### Document segment
▼▼▼
Immune cells attack dangerous bacteria by engulfing them and then releasing a cascade of defense molecules. But some bacteria, known as intracellular pathogens, have evolved to survive this onslaught and replicate inside immune cells. The result can be Salmonella poisoning or even tuberculosis. A recent study in Science reveals that these sneaky intracellular bacteria know when to defend themselves, multiply, and cause disease by sensing the very compounds that the attacking immune cell releases. Accumulation of the molecule succinate in particular informs Salmonella enterica serovar Typhimurium that it’s inside an immune cell, explains senior author Roi Avraham, a host–pathogen biologist at the Weizmann Institute of Science, in Rehovot, Israel.
Avraham and coauthors carried out the study in mouse macrophage immune cells. They first infected these cells with Salmonella and measured changes in gene expression that occurred simultaneously in host and pathogen. While the macrophage upregulated certain metabolic genes, the bacteria upregulated genes associated with virulence, in particular building a needle-like secretion system that releases proteins to interfere with host defenses. To understand exactly how the host’s metabolic changes might have affected the bacteria, the researchers next crippled macrophages so they could not change their metabolism to make defensive compounds. Without the hosts’ immunometabolites, the bacteria didn’t build their needle-like secretion systems. “This was a surprise,” Avraham says, “because it was not known that the metabolic changes of the host are sensed in any way by the bacterium.”
Finally, the researchers grew Salmonella bacteria in flasks using nutrients and pH conditions similar to those inside of a host cell. Then the researchers added 10 synthetic immune cell metabolites one-by-one to the flasks, to see which molecules might fool the bacteria into thinking they were inside a host cell. Of all the metabolites, the “secret ingredient” was succinate, Avraham says. “If we use succinate and only succinate, then these bacteria will build the entire secretion system.”
▲▲▲
### Exercise data
▼▼▼
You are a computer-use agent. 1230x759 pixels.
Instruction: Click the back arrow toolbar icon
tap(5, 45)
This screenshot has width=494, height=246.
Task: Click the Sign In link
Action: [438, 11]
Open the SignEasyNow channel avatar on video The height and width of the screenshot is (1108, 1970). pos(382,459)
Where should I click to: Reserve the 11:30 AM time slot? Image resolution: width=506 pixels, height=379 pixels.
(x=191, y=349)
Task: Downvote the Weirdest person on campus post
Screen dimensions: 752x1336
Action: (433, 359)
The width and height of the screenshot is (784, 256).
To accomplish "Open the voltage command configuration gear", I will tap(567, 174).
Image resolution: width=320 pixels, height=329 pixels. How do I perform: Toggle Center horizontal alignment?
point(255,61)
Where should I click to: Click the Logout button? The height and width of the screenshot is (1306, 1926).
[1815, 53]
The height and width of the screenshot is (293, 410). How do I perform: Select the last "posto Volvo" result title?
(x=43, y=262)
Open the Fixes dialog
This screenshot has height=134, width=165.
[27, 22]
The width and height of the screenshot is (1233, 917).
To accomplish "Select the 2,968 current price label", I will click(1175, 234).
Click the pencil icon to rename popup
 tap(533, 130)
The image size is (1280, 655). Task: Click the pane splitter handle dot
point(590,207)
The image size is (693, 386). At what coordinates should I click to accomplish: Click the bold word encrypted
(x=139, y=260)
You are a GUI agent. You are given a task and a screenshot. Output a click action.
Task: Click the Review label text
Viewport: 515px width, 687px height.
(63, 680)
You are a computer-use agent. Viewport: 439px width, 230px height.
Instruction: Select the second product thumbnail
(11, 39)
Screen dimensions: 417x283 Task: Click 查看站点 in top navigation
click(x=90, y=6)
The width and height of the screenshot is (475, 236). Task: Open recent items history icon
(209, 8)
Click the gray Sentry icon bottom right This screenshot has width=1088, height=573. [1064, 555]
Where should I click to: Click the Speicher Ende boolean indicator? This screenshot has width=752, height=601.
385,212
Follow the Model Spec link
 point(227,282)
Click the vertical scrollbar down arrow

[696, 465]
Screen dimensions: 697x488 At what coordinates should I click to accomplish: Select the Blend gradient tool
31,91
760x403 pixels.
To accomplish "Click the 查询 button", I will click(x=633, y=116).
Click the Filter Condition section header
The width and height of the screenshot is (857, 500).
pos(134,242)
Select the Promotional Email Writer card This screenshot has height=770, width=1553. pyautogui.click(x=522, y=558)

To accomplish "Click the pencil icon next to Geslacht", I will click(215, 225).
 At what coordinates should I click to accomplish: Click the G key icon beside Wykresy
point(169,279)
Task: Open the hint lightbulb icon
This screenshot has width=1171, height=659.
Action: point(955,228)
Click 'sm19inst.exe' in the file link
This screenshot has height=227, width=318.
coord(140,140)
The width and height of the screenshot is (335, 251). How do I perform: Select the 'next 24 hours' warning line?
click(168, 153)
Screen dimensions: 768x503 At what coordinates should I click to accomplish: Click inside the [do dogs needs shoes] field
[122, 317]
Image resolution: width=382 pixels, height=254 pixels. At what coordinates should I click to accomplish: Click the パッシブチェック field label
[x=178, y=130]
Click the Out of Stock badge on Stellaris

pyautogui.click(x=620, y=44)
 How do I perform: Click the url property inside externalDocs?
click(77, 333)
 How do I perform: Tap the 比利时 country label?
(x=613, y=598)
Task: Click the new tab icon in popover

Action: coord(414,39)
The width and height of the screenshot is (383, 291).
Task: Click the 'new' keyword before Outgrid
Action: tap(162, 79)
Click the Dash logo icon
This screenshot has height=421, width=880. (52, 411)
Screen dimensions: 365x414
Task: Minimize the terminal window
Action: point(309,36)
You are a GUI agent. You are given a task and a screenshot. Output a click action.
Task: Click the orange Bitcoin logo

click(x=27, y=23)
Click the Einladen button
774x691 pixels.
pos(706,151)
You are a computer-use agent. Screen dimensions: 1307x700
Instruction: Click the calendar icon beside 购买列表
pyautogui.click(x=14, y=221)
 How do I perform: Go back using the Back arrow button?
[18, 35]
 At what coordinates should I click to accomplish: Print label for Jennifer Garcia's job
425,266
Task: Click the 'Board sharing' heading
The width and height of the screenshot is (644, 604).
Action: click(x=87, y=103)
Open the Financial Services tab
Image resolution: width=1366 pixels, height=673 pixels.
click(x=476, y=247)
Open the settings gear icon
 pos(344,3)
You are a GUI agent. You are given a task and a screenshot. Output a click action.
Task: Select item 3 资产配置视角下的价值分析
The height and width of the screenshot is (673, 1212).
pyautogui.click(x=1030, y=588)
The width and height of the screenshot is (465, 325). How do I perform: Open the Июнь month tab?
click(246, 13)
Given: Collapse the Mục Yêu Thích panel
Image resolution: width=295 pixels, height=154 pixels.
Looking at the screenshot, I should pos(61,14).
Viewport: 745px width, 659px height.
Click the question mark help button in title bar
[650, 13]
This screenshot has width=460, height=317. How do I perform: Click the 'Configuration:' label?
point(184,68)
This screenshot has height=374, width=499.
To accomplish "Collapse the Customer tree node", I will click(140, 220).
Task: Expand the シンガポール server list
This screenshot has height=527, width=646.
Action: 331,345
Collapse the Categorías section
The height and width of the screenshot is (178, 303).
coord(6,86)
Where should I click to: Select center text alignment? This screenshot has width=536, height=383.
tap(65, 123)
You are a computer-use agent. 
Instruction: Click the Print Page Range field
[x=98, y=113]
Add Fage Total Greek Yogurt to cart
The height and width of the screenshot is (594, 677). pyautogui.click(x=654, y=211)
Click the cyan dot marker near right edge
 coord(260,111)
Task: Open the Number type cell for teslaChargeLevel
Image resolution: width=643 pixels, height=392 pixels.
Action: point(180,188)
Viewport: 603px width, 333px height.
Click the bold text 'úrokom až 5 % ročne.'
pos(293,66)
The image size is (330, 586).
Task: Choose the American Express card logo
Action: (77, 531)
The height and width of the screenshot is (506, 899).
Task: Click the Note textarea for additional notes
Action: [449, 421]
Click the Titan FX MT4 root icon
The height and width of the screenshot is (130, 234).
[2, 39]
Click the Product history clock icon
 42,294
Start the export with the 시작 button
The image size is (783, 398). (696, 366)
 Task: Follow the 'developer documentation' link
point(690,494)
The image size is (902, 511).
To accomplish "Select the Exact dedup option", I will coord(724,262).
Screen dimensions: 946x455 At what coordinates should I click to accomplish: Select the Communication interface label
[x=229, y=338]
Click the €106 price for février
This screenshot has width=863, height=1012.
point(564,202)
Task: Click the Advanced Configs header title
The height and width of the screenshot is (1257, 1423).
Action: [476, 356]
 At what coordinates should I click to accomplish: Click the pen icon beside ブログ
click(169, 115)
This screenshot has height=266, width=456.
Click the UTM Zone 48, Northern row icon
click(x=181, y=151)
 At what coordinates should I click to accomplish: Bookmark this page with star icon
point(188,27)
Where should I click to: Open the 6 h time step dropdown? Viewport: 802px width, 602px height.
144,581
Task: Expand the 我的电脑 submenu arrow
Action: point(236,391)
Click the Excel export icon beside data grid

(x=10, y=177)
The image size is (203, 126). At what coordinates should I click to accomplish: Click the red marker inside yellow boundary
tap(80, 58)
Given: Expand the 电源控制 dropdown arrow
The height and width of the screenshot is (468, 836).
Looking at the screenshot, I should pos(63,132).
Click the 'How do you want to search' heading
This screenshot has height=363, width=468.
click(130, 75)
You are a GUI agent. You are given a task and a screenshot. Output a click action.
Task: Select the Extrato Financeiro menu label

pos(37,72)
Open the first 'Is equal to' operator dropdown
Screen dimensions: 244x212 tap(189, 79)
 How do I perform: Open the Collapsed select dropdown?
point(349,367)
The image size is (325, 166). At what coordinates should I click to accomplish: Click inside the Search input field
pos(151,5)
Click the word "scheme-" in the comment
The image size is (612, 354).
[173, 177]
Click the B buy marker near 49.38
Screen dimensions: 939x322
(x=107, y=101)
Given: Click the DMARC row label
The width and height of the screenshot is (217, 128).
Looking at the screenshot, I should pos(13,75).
▲▲▲
### Exercise 1
According to the passage on Salmonella, which single metabolite was enough to make the bacteria build the entire secretion system?
### Exercise 2
Carry on the passage on Salmonella from its last sentence.
The lines are separate material that has nothing to do with the passage on Salmonella.

### Final answer 1
Succinate.

### Final answer 2
The big question now, says Cammie Lesser, a microbiologist at Massachusetts General Hospital in Boston who wrote an accompanying perspective piece for the recent study, is how exactly the bacteria sense the succinate. Avraham and his team demonstrated that the bacteria took up the succinate with a funnel-like transporter protein. When the team induced mutations to destroy the succinate transporter, the bacteria could no longer divide and replicate in host cells. Finally, when the researchers infected mice with these mutant Salmonella, the animals easily fought off infection.
Immunologist Luke O’Neill, at Trinity College Dublin, in Ireland, finds the results intriguing. “It would be interesting if the authors could somehow target the process they’ve found, possibly to devise a vaccine or therapeutics,” he says.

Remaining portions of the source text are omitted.